As lights come up the audience meets DeGouge, a French playwright and political activist, played by Meganne Evans. She greets the audience directly and opens the show with a short monologue. She is energetic, feisty, passionate about her cause for equal rights for women and the abolishment of slavery; all of the things you would expect in your typical activist. But she is also passionate about her playwrighting and she is willing to protect it at all costs. Evans is so believable in her portrayal that you want to jump out of your seat and take up her “banner.” But, there are problems. Problems that I will deal with later.

She is visited by an old friend, Marianne Angelle played by Grayson McCrory. The two obviously have a past friendship. Angelle seems more directly involved with the aforementioned movement than DeGouge and requests that her friend make her some pamphlets to support the cause. McCrory portrays a very strong character, presenting Angelle as someone who knows what she wants and what is needed and is not willing to take no for an answer. Their character seems to be the most practically minded of the four. McCrory exudes confidence in the role. You have no problem believing they are truly committed to the cause. All the while, DeGouge is fighting to find not only a title for her next play but a subject as well.

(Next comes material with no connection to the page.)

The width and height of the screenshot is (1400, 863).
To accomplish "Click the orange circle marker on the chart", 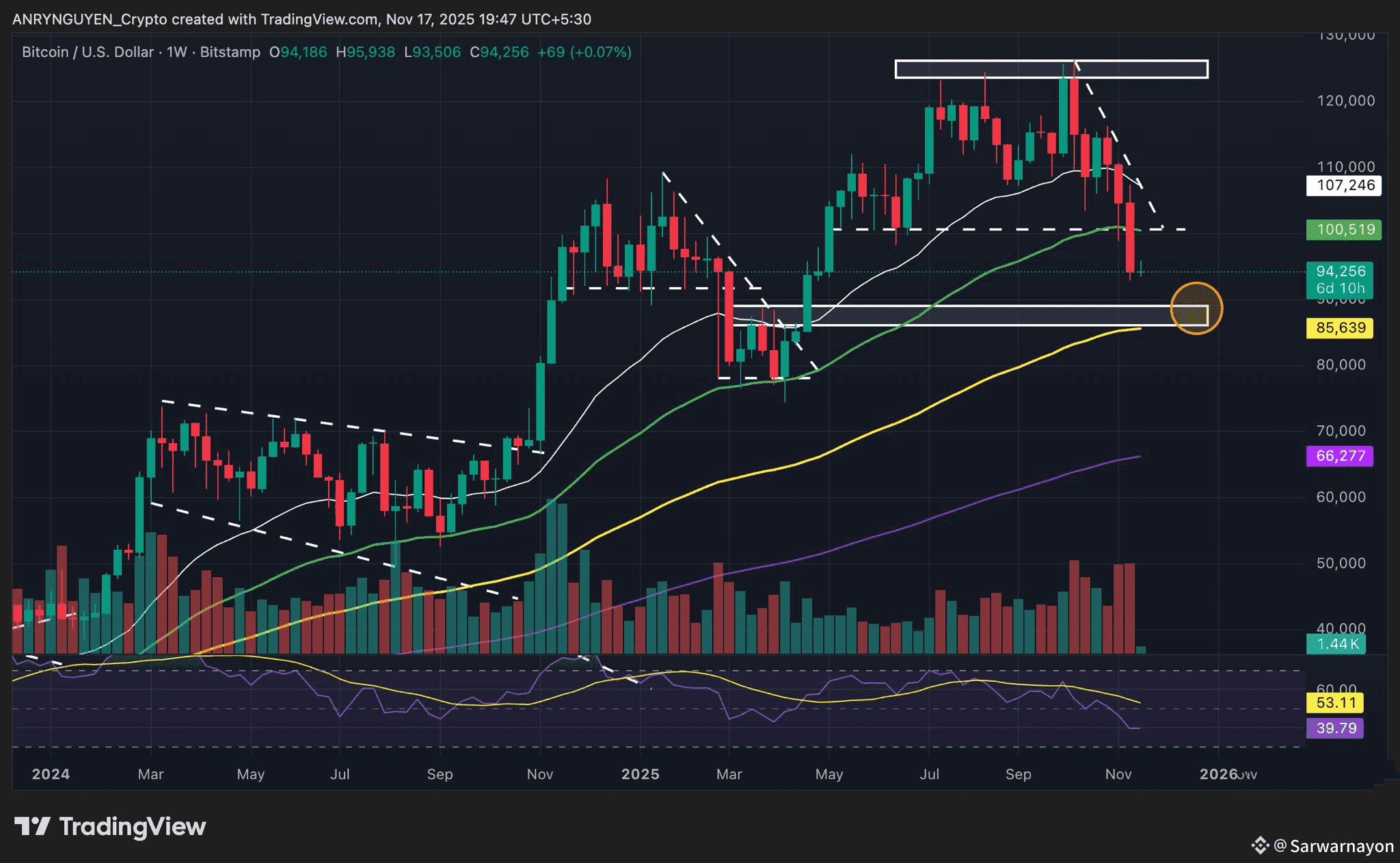I will pyautogui.click(x=1196, y=308).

DeGouge even suggests that perhaps it should be a musical to which Angelle wonders .who would want a musical about the French Revolution? The early scene between these two women is sharp, witty, jabbing and totally believable as the activist spars with the artist.

Enter Charlotte Corday, excellently played by Elise Vargo. Corday knocks on DeGouge’s door and states that she is looking for a writer but that she only needs “a line.” The audience doesn’t know what “the line.” is for, nor do the other characters on stage. Soon Corday announces that she is “an assassin” and intends to kill Jean-Paul Marat, a journalist and politician responsible for the deaths of scores of French citizens.

Brandishing a lethal looking butcher knife, Vargo plays Corday to the hilt. She gets all the big laughs in the first act, all the while making use of her knife to make each “point.”  

Keep in mind, that the physical attributes of Vargo belie any tendency toward violence of any type. Her casting by director Matthew Mazuroski adds more humor to the situation than the author may have intended. And Vargo’s characterization and facial mobility win the audience over to this supposed “dangerous militant.” Her timing and her delivery add a lovable layer that the audience grabs onto right away.

Finally, the audience meets the final member of the quartet; Marie Antoinette. The one time Queen of France before the Revolution, played by Amberlynn Zuccarell. Zuccarell presents a vision of Antoinette that mot people probably don’t expect. Small in stature and with a somewhat flighty personality, Zuccarell challenges Vargo for laughs during the balance of Act I. Zuccarell’s portrayal is light and somewhat unattached to the other three passionate revolutionist. Her delivery is so natural it is almost like she is making up the lines on the spot.

But with all the comedy in Act I, things turn very dark in Act II. The French Revolution comes knocking on the door in search of each of our four heroes. One by one, they must answer for their positions on the Revolution. Each actress shows a complete turn about in this act. The laughs that were plentiful earlier turn into taut drama. Each actor shows their considerable versatility as “Madame Gulliotine” draws near. The scene between DeGouge and Angelle in Act II is strong theater and examines the question of commitment to “the cause” and the role of “the arts” in influencing needed social and political change. Both women set the stage on fire in this scene.

One of the most appealing things about Gunderson’s play is that it is written in contemporary language rather than in a French style. This makes the entire vehicle more relative to current times in addition to a more direct attachment to the audience. 

Director Matthew Mazuroski has assembled an excellent cast and together they have told a strong and relevant story that resonates from the late 1700s right up to this day. This is a must see!  

“The Revolutionists” will continue Oct. 7. 8 at 7:30 p.m. and Oct. 9 at 2 p.m.

Pictured at top: The cast of “The Revolutionists” includes Grayson McCrory, Meganne Evans and Elise Vargo. Not pictured: Amberlynn Zuccarell.